Collected data

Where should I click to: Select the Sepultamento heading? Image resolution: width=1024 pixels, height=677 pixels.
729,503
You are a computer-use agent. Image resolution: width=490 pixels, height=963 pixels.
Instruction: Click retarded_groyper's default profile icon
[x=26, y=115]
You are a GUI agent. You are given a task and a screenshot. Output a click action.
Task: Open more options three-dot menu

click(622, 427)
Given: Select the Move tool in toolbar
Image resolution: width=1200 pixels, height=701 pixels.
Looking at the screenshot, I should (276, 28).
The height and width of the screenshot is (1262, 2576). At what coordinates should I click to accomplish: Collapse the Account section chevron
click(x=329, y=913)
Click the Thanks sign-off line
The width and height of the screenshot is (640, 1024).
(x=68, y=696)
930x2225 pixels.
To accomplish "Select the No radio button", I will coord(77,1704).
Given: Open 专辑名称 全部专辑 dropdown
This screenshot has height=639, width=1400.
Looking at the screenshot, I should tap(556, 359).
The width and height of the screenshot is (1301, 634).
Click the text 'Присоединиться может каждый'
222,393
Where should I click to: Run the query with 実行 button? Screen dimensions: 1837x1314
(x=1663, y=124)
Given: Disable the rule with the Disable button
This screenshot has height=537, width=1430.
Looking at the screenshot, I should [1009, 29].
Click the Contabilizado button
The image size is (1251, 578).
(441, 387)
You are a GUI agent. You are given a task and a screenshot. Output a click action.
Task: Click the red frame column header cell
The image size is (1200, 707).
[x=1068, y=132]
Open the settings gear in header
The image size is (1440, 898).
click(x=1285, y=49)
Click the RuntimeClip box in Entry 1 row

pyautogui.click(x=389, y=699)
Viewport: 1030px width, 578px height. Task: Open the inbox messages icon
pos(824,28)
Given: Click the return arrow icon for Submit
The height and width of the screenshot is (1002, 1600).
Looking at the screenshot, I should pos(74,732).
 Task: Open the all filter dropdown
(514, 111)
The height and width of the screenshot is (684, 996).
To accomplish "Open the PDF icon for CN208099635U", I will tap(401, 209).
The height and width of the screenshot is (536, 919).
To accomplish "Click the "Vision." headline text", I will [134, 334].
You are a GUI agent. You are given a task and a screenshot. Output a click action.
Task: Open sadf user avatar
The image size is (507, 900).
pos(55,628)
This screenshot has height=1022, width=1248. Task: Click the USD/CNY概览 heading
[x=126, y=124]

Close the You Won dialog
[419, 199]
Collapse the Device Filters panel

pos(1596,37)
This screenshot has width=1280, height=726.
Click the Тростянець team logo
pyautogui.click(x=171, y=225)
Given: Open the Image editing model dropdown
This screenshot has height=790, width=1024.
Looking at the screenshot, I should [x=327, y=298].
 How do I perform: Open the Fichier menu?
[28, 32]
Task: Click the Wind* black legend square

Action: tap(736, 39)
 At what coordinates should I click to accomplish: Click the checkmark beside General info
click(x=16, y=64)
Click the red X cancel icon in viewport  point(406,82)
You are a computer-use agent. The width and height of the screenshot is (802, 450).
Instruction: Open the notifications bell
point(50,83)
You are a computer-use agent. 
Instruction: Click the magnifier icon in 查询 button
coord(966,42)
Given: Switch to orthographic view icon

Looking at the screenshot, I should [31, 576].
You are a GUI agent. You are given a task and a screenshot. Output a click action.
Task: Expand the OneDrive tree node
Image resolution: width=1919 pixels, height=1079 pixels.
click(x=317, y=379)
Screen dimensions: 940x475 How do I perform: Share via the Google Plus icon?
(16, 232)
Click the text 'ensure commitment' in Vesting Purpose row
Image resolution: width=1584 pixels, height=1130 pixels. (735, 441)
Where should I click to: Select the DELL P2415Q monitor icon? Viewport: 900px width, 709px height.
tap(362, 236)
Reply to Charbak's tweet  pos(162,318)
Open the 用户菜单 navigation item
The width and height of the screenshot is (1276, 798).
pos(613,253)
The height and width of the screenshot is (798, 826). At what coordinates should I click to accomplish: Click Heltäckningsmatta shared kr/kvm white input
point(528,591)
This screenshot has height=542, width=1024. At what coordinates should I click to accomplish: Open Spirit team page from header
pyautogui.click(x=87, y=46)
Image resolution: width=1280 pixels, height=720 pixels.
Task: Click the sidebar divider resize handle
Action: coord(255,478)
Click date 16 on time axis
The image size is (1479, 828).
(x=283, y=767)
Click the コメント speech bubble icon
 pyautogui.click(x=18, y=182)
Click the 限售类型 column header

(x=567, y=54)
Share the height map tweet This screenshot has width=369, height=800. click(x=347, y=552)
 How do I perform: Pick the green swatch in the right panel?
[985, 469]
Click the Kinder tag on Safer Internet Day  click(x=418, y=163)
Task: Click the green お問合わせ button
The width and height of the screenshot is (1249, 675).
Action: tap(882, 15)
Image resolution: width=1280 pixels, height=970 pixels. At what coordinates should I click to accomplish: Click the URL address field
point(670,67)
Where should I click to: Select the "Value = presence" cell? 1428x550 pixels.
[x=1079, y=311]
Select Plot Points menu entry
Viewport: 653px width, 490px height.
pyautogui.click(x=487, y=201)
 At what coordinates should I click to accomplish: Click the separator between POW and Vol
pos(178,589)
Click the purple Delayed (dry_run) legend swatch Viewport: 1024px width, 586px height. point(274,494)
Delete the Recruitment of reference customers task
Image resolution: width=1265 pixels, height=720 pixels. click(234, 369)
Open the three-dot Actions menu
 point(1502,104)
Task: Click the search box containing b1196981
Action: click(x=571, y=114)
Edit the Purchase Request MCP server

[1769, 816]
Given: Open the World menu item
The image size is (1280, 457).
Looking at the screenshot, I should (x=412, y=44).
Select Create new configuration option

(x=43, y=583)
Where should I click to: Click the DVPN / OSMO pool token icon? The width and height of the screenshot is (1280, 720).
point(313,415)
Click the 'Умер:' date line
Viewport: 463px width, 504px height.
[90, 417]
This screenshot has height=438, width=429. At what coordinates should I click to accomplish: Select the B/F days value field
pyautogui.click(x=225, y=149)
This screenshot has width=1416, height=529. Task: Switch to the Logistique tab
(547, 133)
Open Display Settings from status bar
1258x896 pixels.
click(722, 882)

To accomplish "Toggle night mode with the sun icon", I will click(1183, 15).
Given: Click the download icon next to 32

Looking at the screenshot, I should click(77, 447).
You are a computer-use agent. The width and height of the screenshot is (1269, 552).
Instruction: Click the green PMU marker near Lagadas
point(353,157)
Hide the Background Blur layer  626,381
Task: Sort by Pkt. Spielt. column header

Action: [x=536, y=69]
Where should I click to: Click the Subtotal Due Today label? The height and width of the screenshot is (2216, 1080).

◆ GOAL OF THE EXERCISE ◆
Check the data for the word "will" and pull out the lines that have it.

◆ TASK SOLUTION ◆
To accomplish "Select the No radio button", I will coord(77,1704).
To accomplish "Open the PDF icon for CN208099635U", I will tap(401, 209).
To accomplish "Click the "Vision." headline text", I will [134, 334].
To accomplish "Toggle night mode with the sun icon", I will click(1183, 15).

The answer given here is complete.